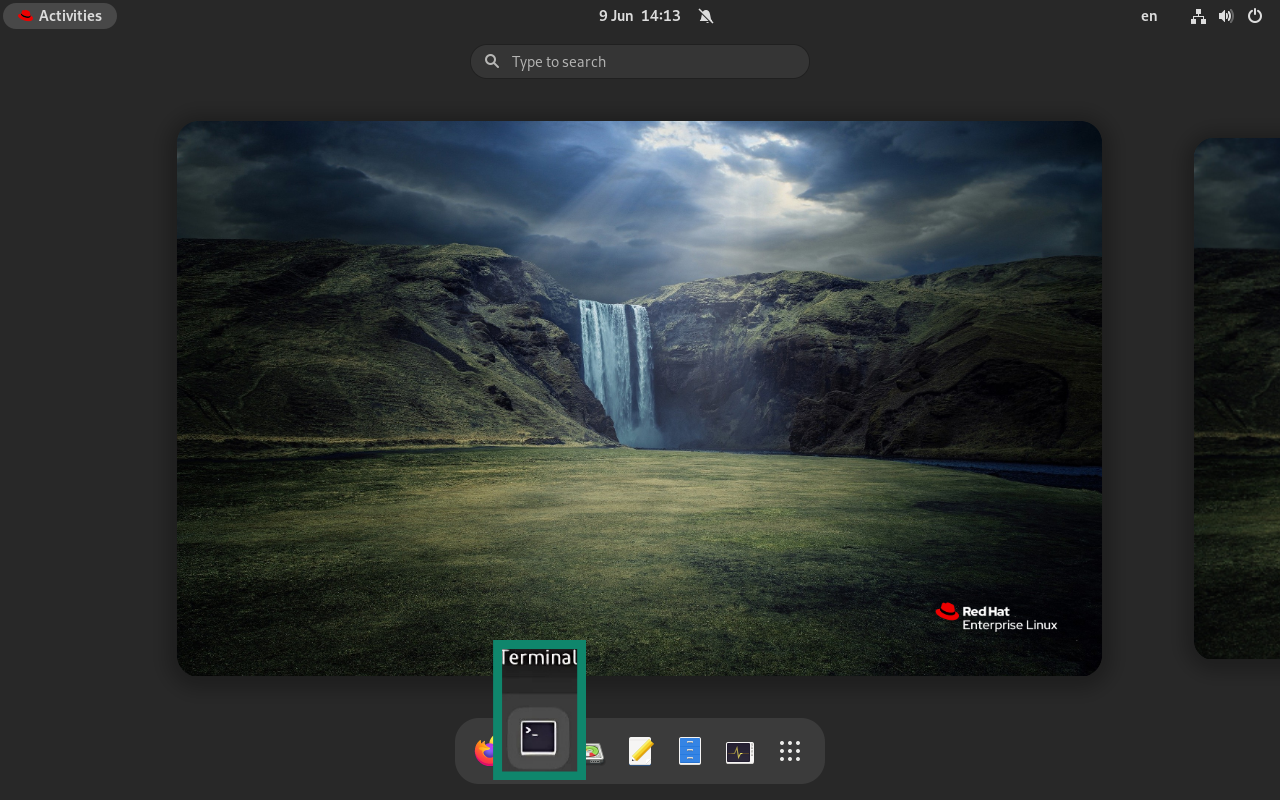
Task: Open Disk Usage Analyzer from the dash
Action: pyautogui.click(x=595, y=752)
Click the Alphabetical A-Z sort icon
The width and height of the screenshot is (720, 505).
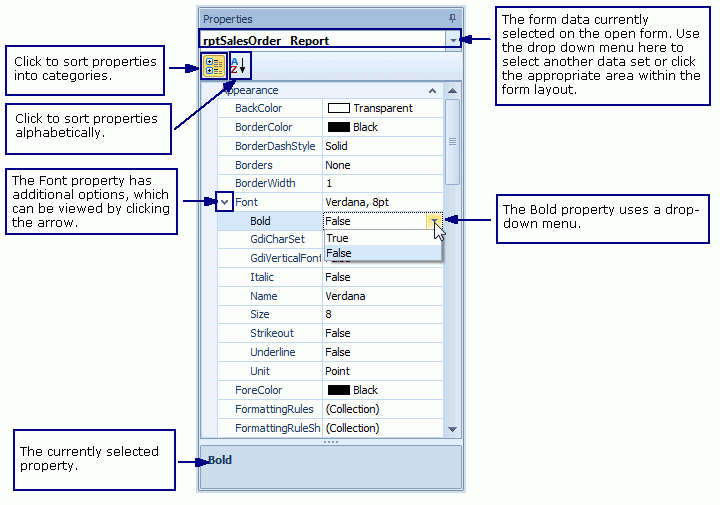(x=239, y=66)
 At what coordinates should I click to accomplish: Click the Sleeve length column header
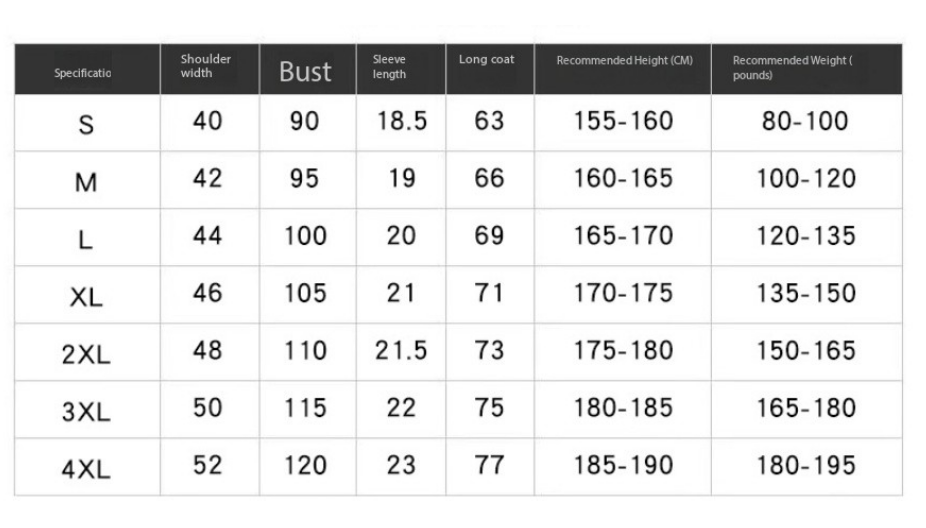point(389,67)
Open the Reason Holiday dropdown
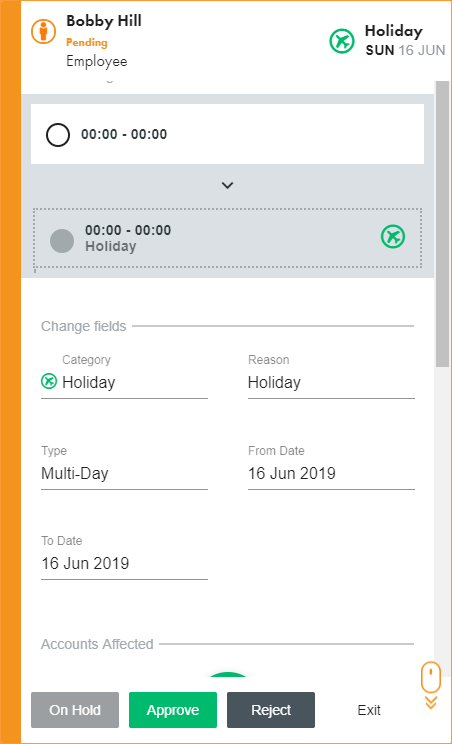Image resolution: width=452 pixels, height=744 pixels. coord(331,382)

--

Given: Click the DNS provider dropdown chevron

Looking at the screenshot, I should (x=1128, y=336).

==

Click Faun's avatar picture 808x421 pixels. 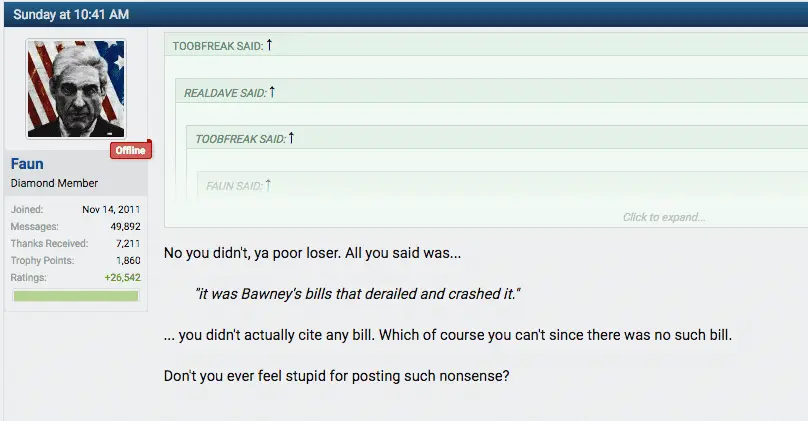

STATED GOAL -> Lay out as a numbered list the lines from the line with "Click the Alphabetical A-Z sort icon" up to and including the line with "Image resolution: width=452", leaving out blank lines and pictures.

OUTPUT OF THE TASK ->
1. Click the Alphabetical A-Z sort icon
2. The width and height of the screenshot is (720, 505).
3. (x=239, y=66)
4.  At what coordinates should I click to accomplish: Click the Sleeve length column header
5. point(389,67)
6. Open the Reason Holiday dropdown
7. Image resolution: width=452 pixels, height=744 pixels. coord(331,382)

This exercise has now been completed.